**** Provided text

It Is Not Just the Addicted Who Suffer

Repercussions are felt beyond the addicted individuals. It extends to children, the elderly and to places you would not normally think would be impacted like rural areas.



Children of all ages have to live with the consequences of addiction despite not being the ones addicted. Addicted parents neglect their children in favor of getting high on opioids. Eventually it reaches a climax with the children being sent off to foster care. Between 2012 and 2016, the number of kids being sent to foster care has risen by 10%. Not only was the amount of kids being sent to foster care increasing, but it’s been found that in places with high cases of substance abuse, child welfare cases, such as abuse and neglect, rise. These cases have long-lasting effects on children. Often children of addicts follow the same road. They have a higher rate of addiction and other troubles, such as crime, in their life. Parents will even use their children to fund their addiction. In one case in New Hampshire a doctor recounted how one of her young patients was prescribed 200 tablets of the opioid hydromorphone (Dilaudid) from four different doctors over four weeks. Dr. Julie Kim suspects the boy’s mother was using some of those tablets.

********
**** Data

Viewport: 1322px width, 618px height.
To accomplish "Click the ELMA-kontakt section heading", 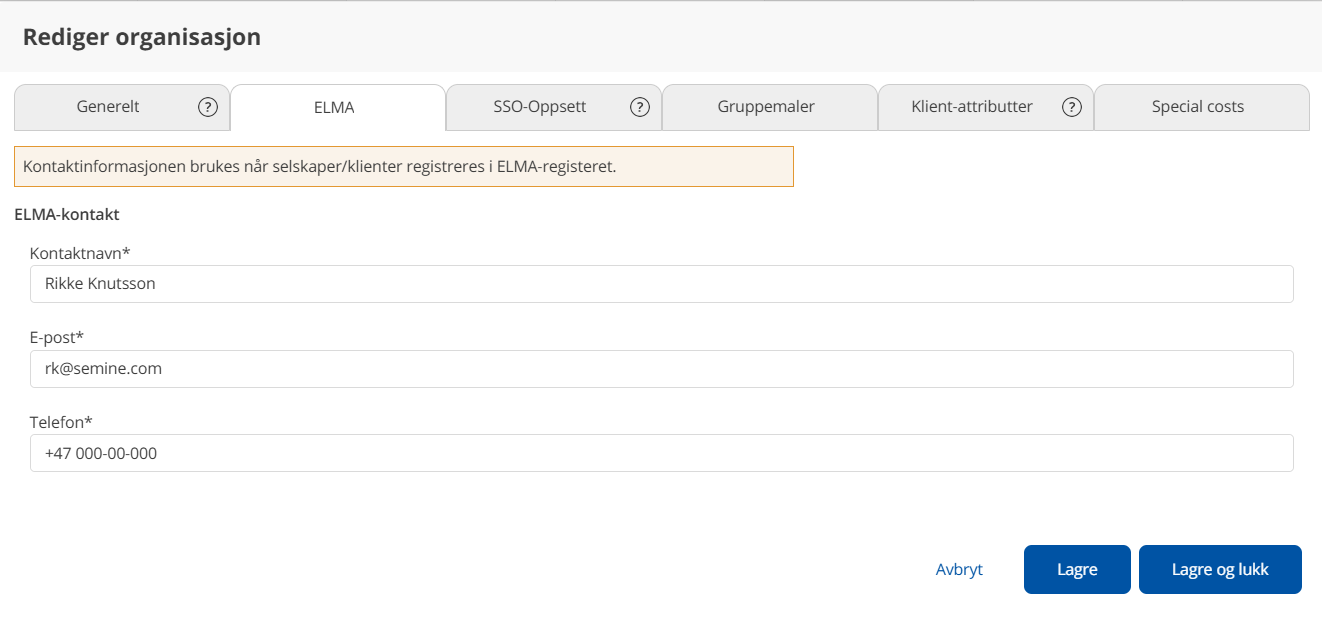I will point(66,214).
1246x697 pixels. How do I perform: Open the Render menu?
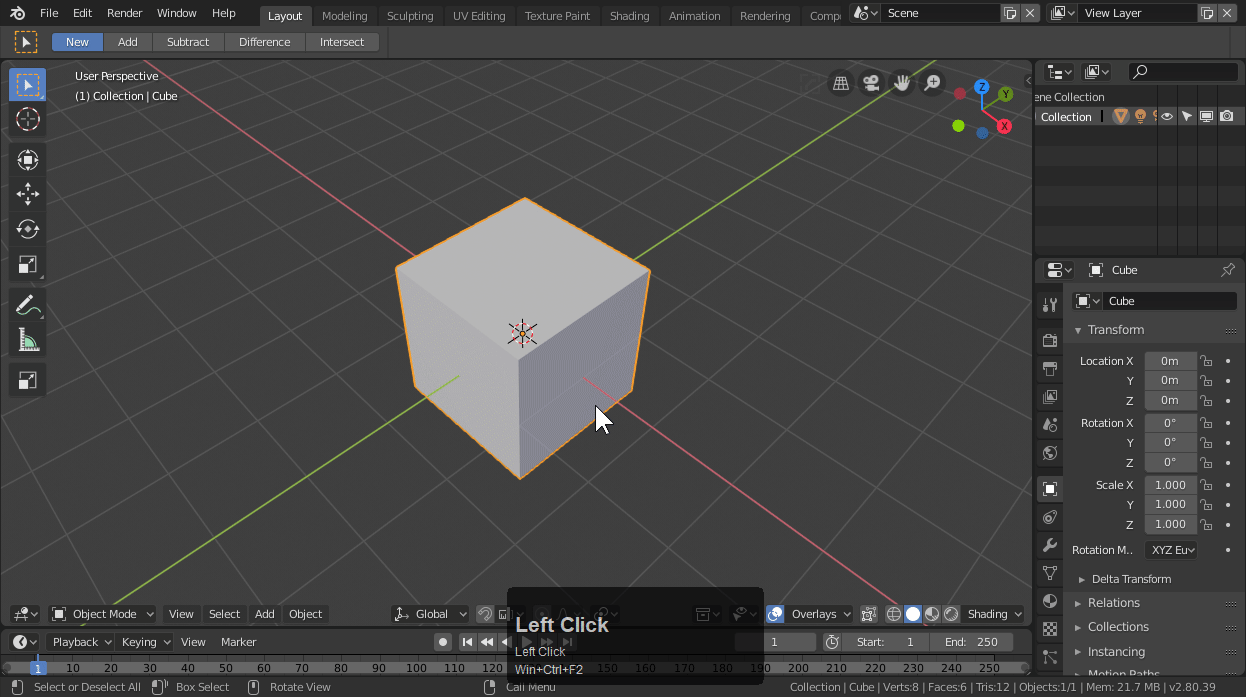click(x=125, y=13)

********

Pick up the text on how opioid addiction harms people besides the addicted, and continue it from its final sentence. The data come from a different source than the text.

### Solved exercise
The elderly are impacted as well, especially in places you wouldn’t think like rural areas. Grandparents take on the responsibility for care of young addicts or for their grandchildren left homeless by the addicted parents.


Rural areas because they are older and poorer in general feel the brunt of addiction as the crisis ripples through the economy, public safety areas, and criminal justice systems that are already taxed in these areas. Jobs are lost in areas that desperately need them in these rural areas.


We need to focus more attention not only on the addicted but on who and where they interacting to have an impact on this problem.